(Extracted data entries)
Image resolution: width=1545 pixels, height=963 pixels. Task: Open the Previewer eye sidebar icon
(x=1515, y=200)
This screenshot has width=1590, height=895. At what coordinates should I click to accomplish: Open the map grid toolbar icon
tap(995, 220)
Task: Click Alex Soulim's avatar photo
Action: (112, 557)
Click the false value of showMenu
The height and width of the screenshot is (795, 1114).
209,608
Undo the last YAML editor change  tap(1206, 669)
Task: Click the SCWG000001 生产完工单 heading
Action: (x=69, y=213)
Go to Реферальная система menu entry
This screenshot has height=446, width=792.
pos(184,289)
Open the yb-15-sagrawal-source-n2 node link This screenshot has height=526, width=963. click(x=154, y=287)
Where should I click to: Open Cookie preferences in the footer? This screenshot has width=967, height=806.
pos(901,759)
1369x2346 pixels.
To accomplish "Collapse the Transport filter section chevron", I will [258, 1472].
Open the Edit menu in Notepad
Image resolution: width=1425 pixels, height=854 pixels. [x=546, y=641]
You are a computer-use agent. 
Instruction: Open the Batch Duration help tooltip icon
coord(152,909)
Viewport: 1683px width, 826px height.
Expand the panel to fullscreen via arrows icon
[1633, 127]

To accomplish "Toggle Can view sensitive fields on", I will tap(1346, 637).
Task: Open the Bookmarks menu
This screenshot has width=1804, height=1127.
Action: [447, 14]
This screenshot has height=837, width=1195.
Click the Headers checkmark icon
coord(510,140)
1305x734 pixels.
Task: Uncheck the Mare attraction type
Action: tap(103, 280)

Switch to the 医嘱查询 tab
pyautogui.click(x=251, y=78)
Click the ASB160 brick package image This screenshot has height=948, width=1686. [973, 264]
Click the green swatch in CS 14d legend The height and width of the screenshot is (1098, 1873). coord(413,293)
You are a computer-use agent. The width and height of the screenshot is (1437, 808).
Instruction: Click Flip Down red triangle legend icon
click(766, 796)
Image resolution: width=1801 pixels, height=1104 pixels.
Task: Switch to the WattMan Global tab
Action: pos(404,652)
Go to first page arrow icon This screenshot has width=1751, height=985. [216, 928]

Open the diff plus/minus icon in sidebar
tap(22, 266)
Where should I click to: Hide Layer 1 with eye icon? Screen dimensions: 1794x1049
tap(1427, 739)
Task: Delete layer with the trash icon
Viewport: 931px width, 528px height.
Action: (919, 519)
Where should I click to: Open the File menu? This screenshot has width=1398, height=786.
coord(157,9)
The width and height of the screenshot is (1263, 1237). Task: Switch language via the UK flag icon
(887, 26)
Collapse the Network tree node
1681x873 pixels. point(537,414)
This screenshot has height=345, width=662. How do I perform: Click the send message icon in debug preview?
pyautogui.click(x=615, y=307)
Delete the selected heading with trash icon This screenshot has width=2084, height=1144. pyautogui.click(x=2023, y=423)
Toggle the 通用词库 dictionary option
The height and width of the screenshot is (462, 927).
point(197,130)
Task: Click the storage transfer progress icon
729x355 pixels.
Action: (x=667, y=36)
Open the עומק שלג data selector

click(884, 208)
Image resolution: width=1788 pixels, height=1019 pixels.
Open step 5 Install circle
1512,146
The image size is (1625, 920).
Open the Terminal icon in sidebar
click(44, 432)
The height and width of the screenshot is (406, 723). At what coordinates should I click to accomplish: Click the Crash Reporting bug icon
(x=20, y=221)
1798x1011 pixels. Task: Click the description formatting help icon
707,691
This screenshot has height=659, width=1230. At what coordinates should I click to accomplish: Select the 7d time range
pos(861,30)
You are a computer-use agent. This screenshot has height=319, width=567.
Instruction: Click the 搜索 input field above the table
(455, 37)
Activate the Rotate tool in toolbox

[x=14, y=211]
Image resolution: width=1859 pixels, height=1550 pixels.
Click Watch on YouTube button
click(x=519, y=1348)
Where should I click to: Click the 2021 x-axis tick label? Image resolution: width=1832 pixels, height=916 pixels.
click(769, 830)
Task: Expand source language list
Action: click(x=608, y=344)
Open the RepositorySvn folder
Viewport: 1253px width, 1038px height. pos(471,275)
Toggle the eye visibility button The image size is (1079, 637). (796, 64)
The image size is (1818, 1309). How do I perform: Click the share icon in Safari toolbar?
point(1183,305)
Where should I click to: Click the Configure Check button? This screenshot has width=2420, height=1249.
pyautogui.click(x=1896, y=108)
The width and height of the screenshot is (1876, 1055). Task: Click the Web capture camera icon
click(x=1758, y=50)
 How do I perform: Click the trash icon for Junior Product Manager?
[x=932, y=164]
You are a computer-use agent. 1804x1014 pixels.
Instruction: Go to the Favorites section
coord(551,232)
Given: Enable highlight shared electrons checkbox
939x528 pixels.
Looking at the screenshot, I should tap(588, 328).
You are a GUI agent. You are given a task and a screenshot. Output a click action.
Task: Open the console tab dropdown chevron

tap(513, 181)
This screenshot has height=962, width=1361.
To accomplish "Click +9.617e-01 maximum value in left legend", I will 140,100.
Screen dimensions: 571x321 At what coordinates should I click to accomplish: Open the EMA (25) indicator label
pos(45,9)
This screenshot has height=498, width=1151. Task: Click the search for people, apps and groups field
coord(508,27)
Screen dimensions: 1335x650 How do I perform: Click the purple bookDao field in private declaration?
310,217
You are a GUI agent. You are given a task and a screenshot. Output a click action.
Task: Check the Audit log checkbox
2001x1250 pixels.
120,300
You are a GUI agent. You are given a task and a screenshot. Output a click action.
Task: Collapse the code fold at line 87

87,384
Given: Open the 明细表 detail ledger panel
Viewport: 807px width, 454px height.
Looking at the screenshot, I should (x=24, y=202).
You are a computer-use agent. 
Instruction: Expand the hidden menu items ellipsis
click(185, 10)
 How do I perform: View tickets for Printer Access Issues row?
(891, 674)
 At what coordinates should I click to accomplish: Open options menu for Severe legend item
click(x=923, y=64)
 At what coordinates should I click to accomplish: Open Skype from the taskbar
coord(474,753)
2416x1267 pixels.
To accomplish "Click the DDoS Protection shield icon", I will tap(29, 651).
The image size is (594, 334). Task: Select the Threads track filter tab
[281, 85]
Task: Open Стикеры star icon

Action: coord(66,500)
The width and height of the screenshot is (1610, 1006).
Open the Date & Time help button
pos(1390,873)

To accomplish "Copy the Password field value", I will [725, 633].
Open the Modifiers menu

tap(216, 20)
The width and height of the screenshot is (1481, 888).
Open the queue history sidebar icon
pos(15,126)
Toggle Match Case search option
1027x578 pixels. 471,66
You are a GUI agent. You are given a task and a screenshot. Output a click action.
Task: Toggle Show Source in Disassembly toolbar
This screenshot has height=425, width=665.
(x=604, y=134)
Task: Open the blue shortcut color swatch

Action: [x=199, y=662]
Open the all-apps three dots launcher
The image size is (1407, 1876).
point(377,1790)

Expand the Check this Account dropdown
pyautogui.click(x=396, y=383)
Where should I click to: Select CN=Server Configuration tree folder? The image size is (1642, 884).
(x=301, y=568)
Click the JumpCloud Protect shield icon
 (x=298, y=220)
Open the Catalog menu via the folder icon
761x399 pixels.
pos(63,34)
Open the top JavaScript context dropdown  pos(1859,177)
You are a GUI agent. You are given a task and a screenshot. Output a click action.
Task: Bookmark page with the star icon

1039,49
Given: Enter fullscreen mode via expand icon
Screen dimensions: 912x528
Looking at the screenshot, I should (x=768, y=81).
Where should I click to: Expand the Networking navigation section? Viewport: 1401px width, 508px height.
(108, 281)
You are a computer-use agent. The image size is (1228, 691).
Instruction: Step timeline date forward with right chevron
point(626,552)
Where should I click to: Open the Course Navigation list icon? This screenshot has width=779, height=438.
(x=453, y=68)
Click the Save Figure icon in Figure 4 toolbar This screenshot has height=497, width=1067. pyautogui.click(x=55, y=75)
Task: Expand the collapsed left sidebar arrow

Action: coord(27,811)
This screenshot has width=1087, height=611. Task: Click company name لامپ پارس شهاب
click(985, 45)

EXERCISE DESCRIPTION: Copy task for the entries above: every line with the string "checkbox".

SOLUTION FOR THIS EXERCISE:
Given: Enable highlight shared electrons checkbox
Task: Check the Audit log checkbox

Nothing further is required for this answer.